Starting with her self-titled debut album in 1985, Houston was a crossover R&B performer with top-notch pop appeal, easily handling up-tempo records and ballads with a seemingly casual ease. “Saving All My Love for You”, “The Greatest Love of All”, “I Want to Dance with Somebody who Loves Me”, “Exhale (Shoop Shoop)” and more solidified her as a performer with worldwide acclaim.
She was a genuine talent, before the frivolous instant-stardom (e.g., reality TV shows) and premature legend-anointing (e.g., American Idol) of today. This author remembers the negative press and gossip: the pop-sellout comments, the non-dancing knock, dating-women rumors.
Her marriage to singer Bobby Brown seemed ill-fated from the get-go. Brown, while at the top of his career as a new-jack-swing crooner in the 80s and early 90s, already had a reputation for street trouble, including run-ins with police, and multiple out-of-wedlock children. Many speculated that the heretofore clean-cut pop princess was searching for ‘hood credibility in her relationship with Brown.
Whether that was the case or not, she was clearly devoted to her man, despite his very public misadventures that put him on par with any rapper. Her featured role on the mid 2000s-reality show Being Bobby Brown revealed mutually odd behavior on both their parts.
This author always hoped that once she got out of the marriage to Brown (the couple divorced in 2007) she'd get back to some state of normalcy. It's messed up. Who knows what the autopsy will show? Hotels are notorious for accommodating the indulgences of the powerful and connected. The substance issues presumably took a toll, even when people get clean there is often future complications. In this author’s observation from afar, it wasn't good for her to be alone in these tumultuous years. Sobriety is a day by day affair. Yours truly had such a crush on Whitney back in her early career years.
Houston's ‘hip-hop’ repertoire was scanty. Her update of Chaka Khan’s “I’m Every Woman” was given a house-music backdrop. One of her first genuinely credible nods to hip-hop styled production was on “My Love is Your Love”, produced and co-written by Wyclef Jean.
She had a once-promising film career—interviews in recent years with Diane Sawyer and Oprah Winfrey revealed that Houston’s embrace of substance abuse possibly derailed her momentum in that regard. Back in the 1980s she had a guest-appearance as herself on the Ricky Schroeder sitcom Silver Spoons. Her lead role in 1992’s The Bodyguard with Kevin Costner was a gamble that paid off. The movie’s plot had a certain art-imitating-life quality—in the film she played a popular singer that recently embarked on a film career.

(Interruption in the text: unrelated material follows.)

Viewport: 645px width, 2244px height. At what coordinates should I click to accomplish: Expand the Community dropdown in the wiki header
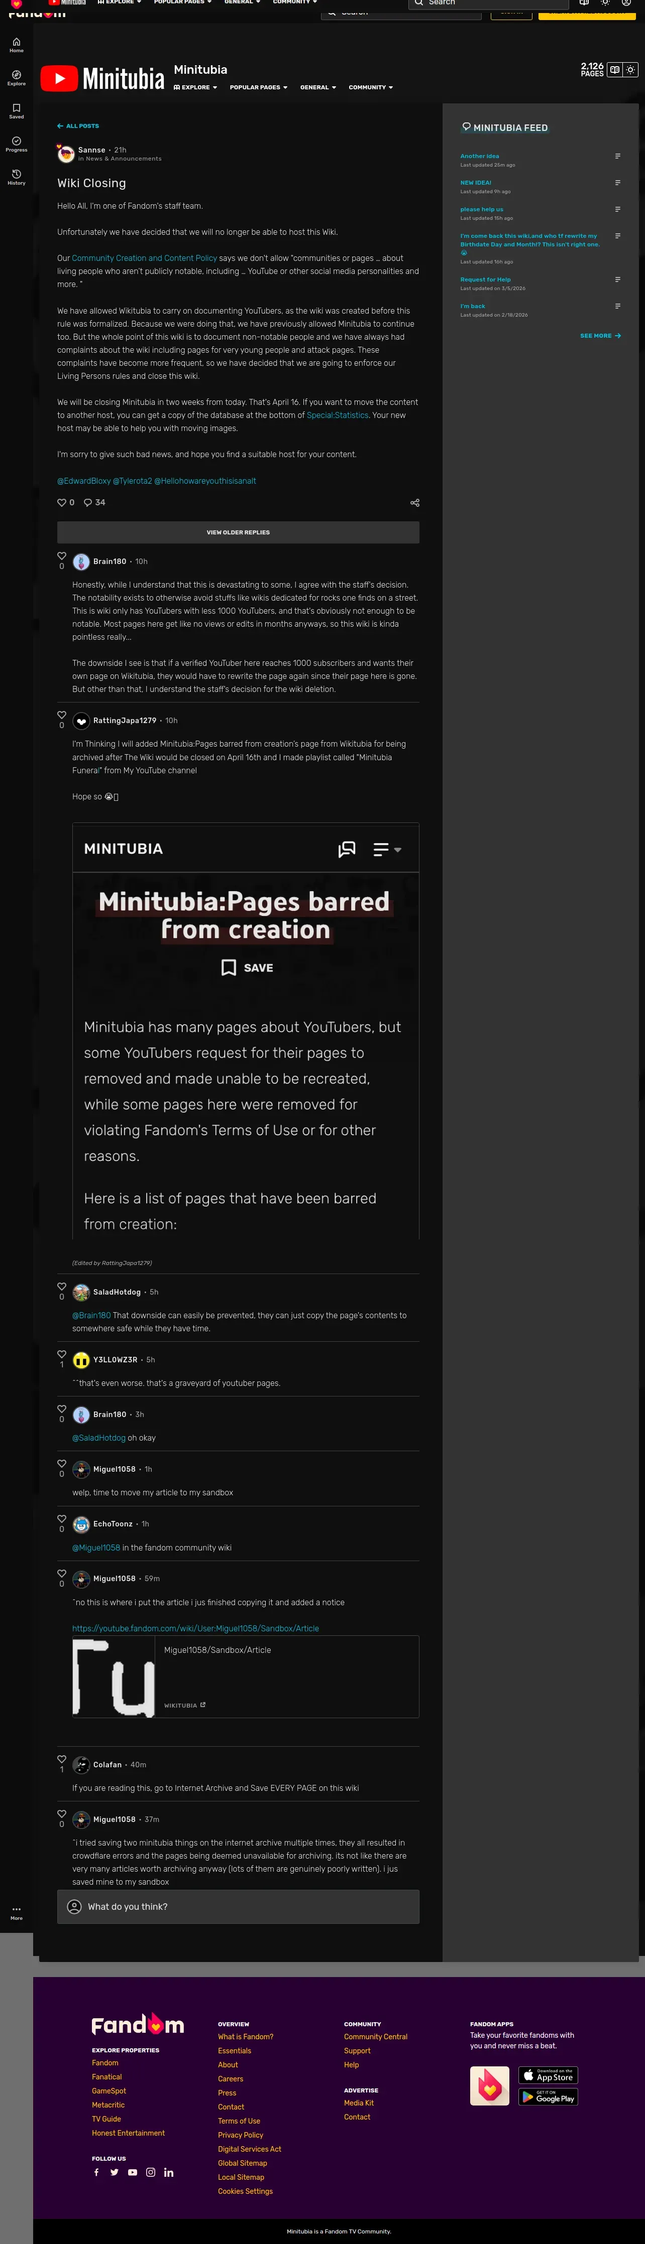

The soundtrack featuring her remake of “I Will Always Love You” became an all-time best seller.
The film rendering of the Terry McMillan novel Waiting to Exhale followed in 1995, and was a dual hit at the box office as well as for its soundtrack. The Preacher’s Wife, featuring Denzel Washington as her co-lead, came in 1996 to a more modest box-office draw but also featured a hit soundtrack. A role as a fairy godmother in the TV-movie musical Cinderella followed in 1997. Houston also served as a producer for the telefilm, and accrued a handful of producer credits for TV features and films like The Cheetah Girls and Princess Diaries. 2012 was poised to be a comeback year for her acting career. She filmed the Sparkle remake mostly here in Detroit in 2011. This author tried to be an extra but couldn't make it
This author never got to see her perform live. Those of us in Generation X, ‘hip-hop’ can say she was the Aretha of our generation. With the pending Grammys show, this author’s hope is that they do something simple in tribute, such as a moment of silence. Her music, her presence, and most certainly, her voice, will be missed dearly.